Work request:
On every line of the listing, check for "agent"; copy the lines that have it.

________________________________________

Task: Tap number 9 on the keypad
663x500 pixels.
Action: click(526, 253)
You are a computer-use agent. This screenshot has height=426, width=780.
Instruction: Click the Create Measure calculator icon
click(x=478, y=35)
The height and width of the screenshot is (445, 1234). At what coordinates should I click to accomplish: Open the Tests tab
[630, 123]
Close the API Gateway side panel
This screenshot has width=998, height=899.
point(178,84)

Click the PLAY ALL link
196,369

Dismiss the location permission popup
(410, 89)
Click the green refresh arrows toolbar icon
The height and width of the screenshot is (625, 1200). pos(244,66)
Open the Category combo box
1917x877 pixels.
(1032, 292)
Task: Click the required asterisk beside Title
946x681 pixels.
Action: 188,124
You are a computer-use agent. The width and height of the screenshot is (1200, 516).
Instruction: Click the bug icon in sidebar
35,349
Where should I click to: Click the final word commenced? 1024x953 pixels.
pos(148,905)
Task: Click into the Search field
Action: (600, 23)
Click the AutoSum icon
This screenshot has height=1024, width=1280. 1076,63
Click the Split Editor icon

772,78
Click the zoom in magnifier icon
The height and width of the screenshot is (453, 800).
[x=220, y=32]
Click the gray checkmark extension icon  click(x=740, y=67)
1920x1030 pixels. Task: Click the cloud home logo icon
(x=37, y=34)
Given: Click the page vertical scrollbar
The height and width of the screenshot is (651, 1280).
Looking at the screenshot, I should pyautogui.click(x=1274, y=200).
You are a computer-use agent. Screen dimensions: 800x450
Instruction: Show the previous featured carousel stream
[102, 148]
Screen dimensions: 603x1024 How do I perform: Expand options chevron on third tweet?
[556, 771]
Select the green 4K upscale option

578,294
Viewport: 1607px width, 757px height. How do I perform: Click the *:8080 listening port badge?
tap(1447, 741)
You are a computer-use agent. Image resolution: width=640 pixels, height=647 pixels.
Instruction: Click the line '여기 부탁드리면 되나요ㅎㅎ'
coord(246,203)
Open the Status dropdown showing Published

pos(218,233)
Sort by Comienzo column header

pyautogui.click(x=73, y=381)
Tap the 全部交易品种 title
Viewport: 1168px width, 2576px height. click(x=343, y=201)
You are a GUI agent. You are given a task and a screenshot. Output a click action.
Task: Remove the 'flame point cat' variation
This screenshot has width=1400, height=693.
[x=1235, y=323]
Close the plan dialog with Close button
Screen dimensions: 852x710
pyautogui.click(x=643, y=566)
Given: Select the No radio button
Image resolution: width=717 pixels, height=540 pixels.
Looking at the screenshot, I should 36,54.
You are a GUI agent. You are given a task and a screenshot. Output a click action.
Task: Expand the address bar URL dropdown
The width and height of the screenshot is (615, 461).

________________________________________

Completed task:
You are a computer-use agent. This screenshot has height=426, width=780.
You are a computer-use agent. The width and height of the screenshot is (1200, 516).
You are a computer-use agent. Screen dimensions: 800x450
You are a computer-use agent. Image resolution: width=640 pixels, height=647 pixels.
You are a GUI agent. You are given a task and a screenshot. Output a click action.
You are a GUI agent. You are given a task and a screenshot. Output a click action.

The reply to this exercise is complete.